— Selected excerpt —

((

Ice Sunday: Part 1 - The Victorian ice trade at the London Canal Museum

 by Martin Belam, 13 October 2009

Way back on June 14th I went to the London Canal Museum for "Ice Sunday". This seems to be one of those annual events that was going to happen anyway, but which somehow got co-opted into 'The Story Of London' as if they were actually being put on and funded by the Mayor.

London Canal Museum

The day consisted of a short talk about the ice trade by Malcolm Tucker, followed by an opportunity to descend into this Victorian fridge.

Whilst we take it for granted today, ice used to be harvested from ponds and streams during winter in the UK, and then stored in special structures to prevent it melting. Ice cream used to be, literally, the food of kings, as only they could afford to store the ice needed to make it.

In the 1820s, William Leftwich started to import ice to England from Norway, storing it in a giant ice well near Cumberland Market. He also invested in another well in Camden. This still exists, and was, following instructions in his will, ultimately expanded to 100 feet deep. Family legend suggests that his sons spent so much on expanding the business to meet their late father's wishes that they virtually bankrupted the company.

The London Canal Museum is situated above the remains of an ice well built by another ice importer, the Swiss-Italian Carlo Gatti. He also sourced his ice from Norway, in order to make and retail ice cream. The first well on the location was sunk in 1857, and in 1862 this was joined by a second shaft.

))

Reproduce verbatim the passage of the Victorian ice trade article from "Way back on" to "this Victorian fridge.".

— Dataset extract —

((

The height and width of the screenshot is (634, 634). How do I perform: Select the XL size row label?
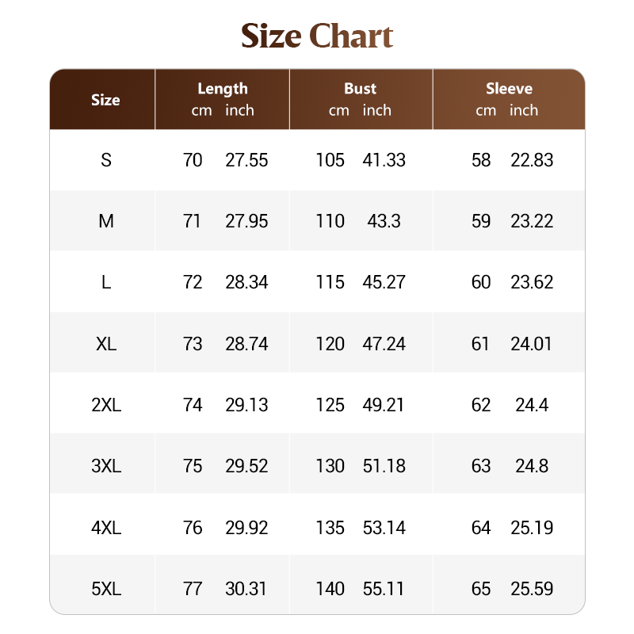[106, 344]
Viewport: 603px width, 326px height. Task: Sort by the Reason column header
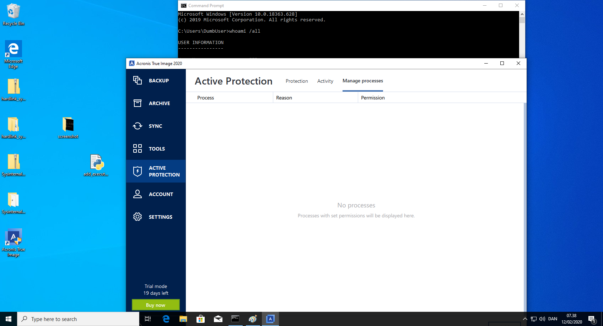[x=284, y=98]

))

— Response to the task —
Way back on June 14th I went to the London Canal Museum for "Ice Sunday". This seems to be one of those annual events that was going to happen anyway, but which somehow got co-opted into 'The Story Of London' as if they were actually being put on and funded by the Mayor.

London Canal Museum

The day consisted of a short talk about the ice trade by Malcolm Tucker, followed by an opportunity to descend into this Victorian fridge.